The `DatasetsPorter` can either return a `Dataset` object directly for in-memory use or save it to disk.

### Return a Dataset Object

By default, the porter returns a `Dataset` object without writing any files.

```python theme={"system"}
from chonkie import Chunk

chunks = [
    Chunk(text="This is the first chunk.", start_index=0, end_index=25, token_count=5),
    Chunk(text="This is the second chunk.", start_index=26, end_index=52, token_count=5),
]

# Get the dataset in memory
dataset = porter.export(chunks)

print(dataset)
# Expected output:
# Dataset({
#     features: ['text', 'start_index', 'end_index', 'token_count', 'context'],
#     num_rows: 2
# })
```

### Save a Dataset to Disk

To save the dataset, set `save_to_disk=True` and provide a `path`. The method will still return the `Dataset` object.

```python theme={"system"}
# Save the dataset to a directory named "my_exported_chunks"
dataset = porter.export(chunks, save_to_disk=True, path="my_exported_chunks")

# You can now find the dataset files in the "my_exported_chunks" directory
```

### Using as a Callable

The porter can also be used as a callable, which is an alias for the `export` method.

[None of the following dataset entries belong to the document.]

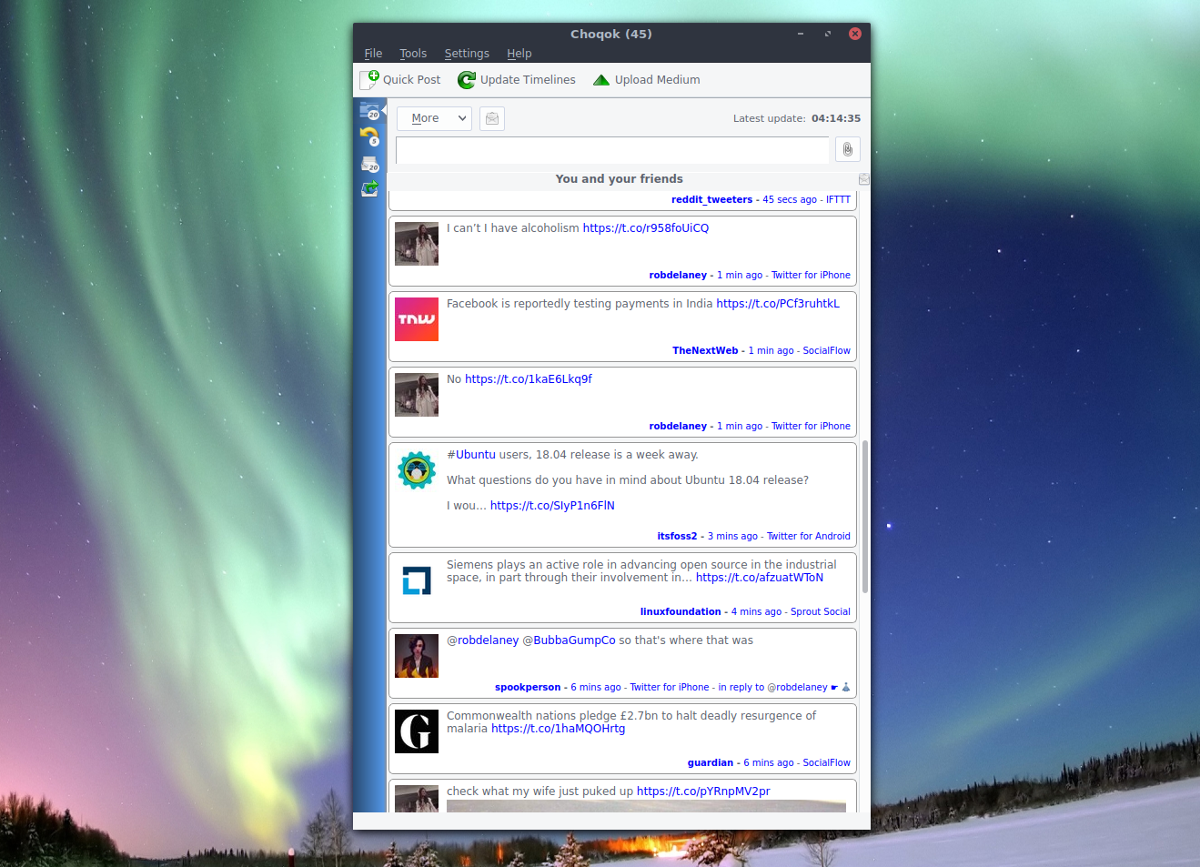Click TheNextWeb's TNW avatar thumbnail
The image size is (1200, 867).
(416, 319)
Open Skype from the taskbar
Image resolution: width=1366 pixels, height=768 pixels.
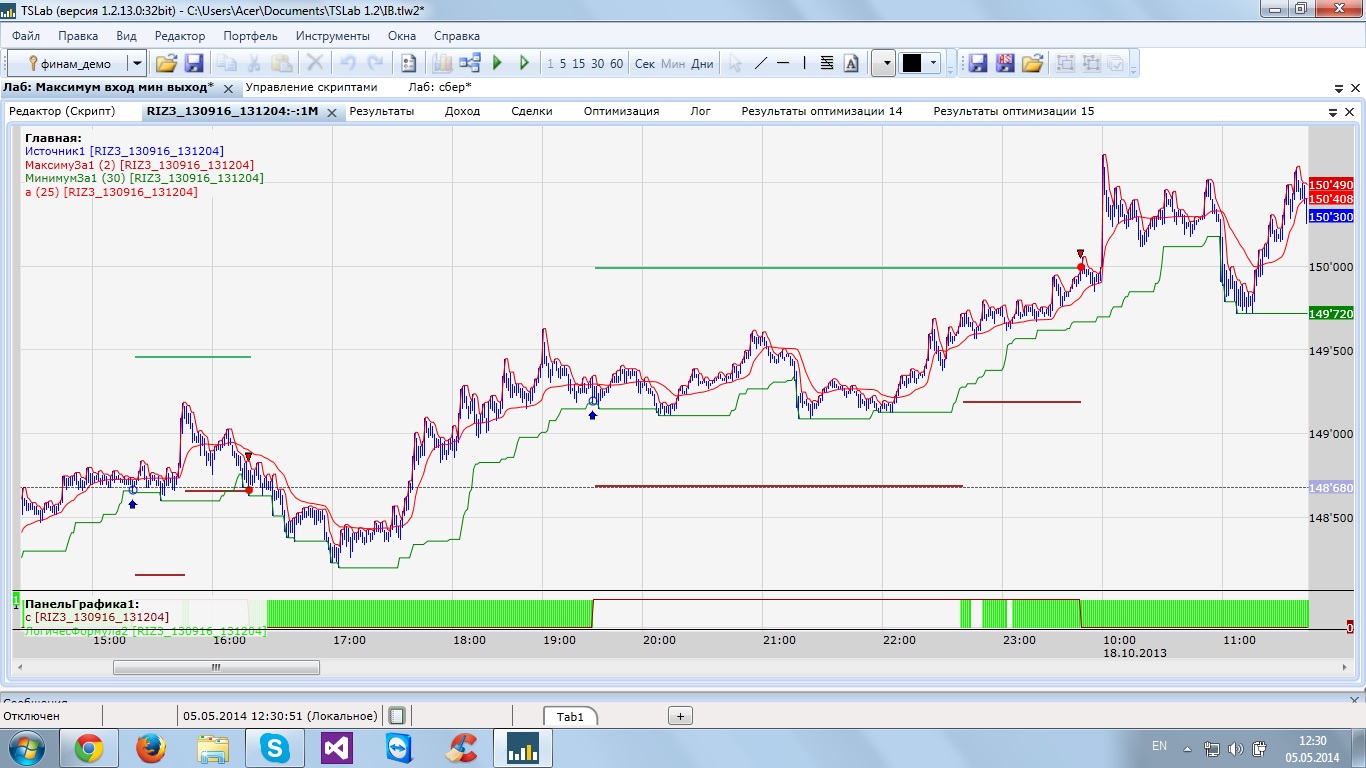(x=276, y=747)
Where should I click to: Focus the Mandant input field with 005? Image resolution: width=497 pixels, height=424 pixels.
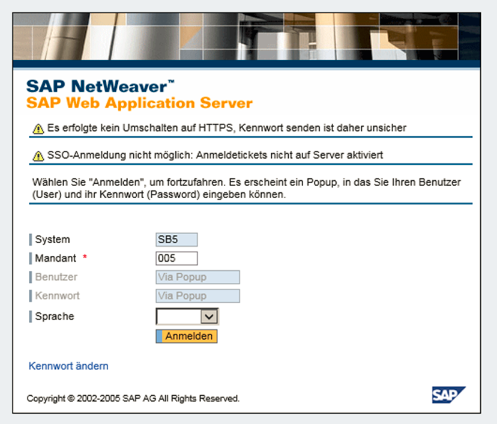coord(177,258)
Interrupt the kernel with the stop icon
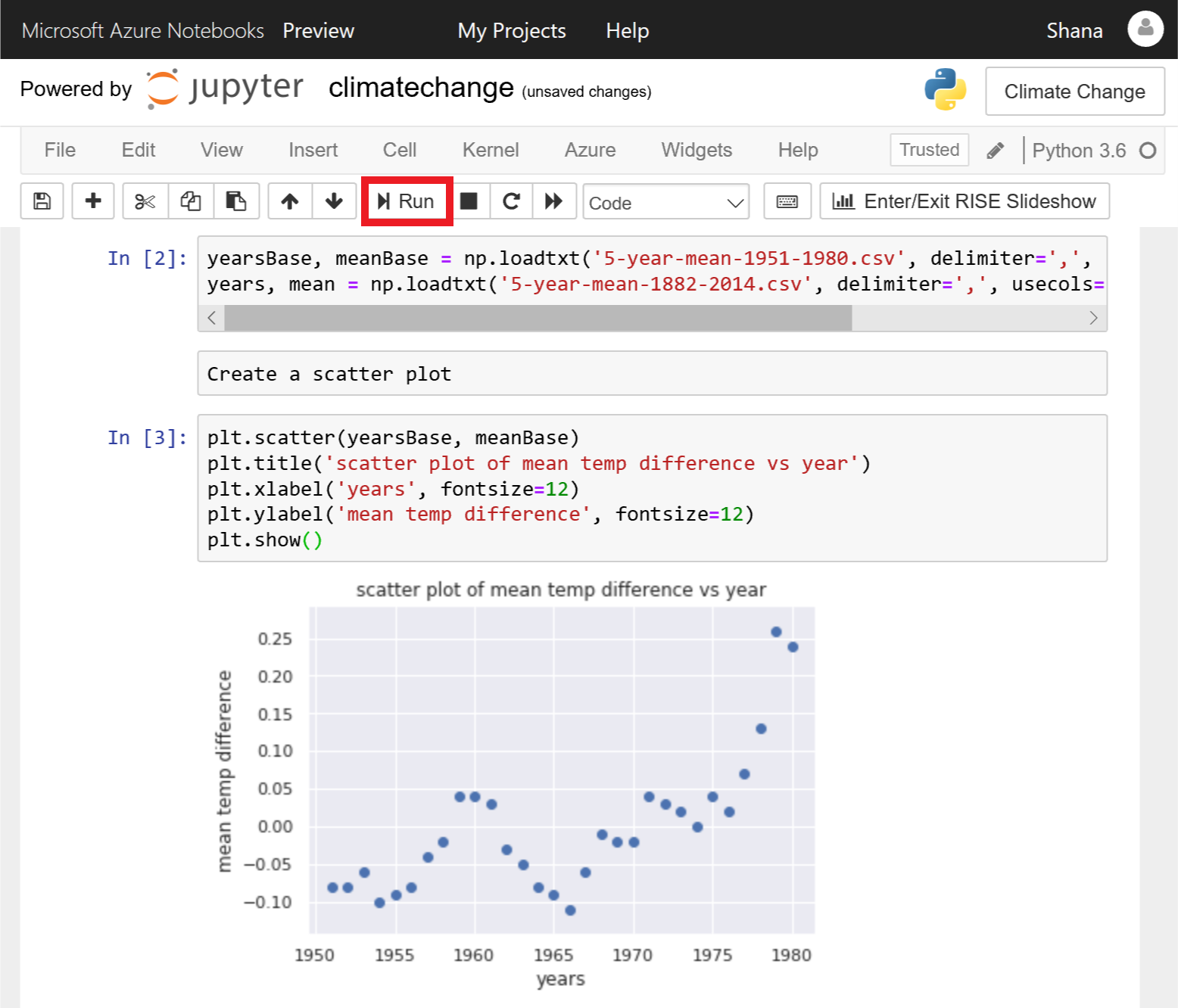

```python theme={"system"}
# Get the dataset in memory
dataset = porter(chunks)

# Save the dataset to disk
porter(chunks, save_to_disk=True, path="my_exported_chunks")
```

## Return Type

The `export` method (and the `__call__` method) will always return a `datasets.Dataset` object, regardless of whether it is saved to disk. This allows you to immediately work with the dataset after exporting.